# Task statement
Output every entry below exactly, without its pictures.

# Stored data entries
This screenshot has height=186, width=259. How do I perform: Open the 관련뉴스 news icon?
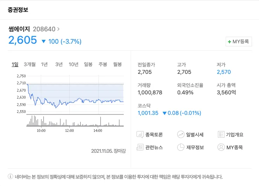pos(140,147)
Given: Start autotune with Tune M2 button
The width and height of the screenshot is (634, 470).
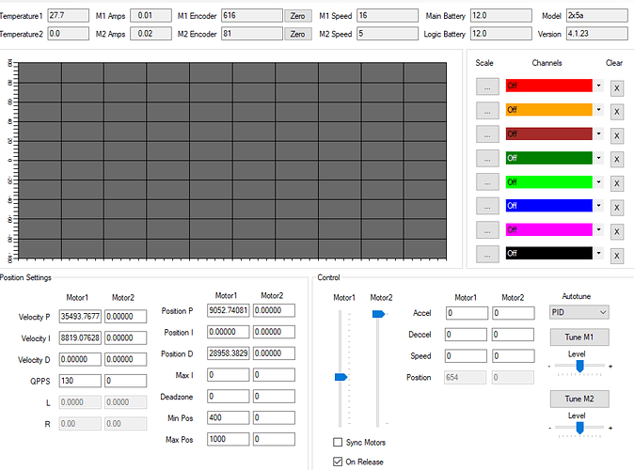Looking at the screenshot, I should pyautogui.click(x=579, y=399).
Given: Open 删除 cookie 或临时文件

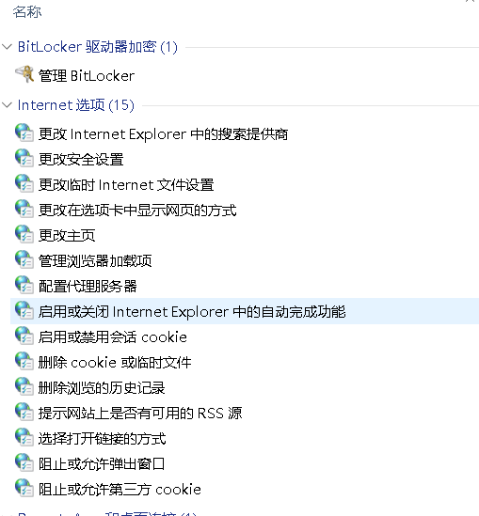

# Response area
This screenshot has height=186, width=259. How do I perform: Open the 관련뉴스 news icon?
pos(140,147)
Given: Start autotune with Tune M2 button
The width and height of the screenshot is (634, 470).
Looking at the screenshot, I should pyautogui.click(x=579, y=399).
Given: Open 删除 cookie 或临时文件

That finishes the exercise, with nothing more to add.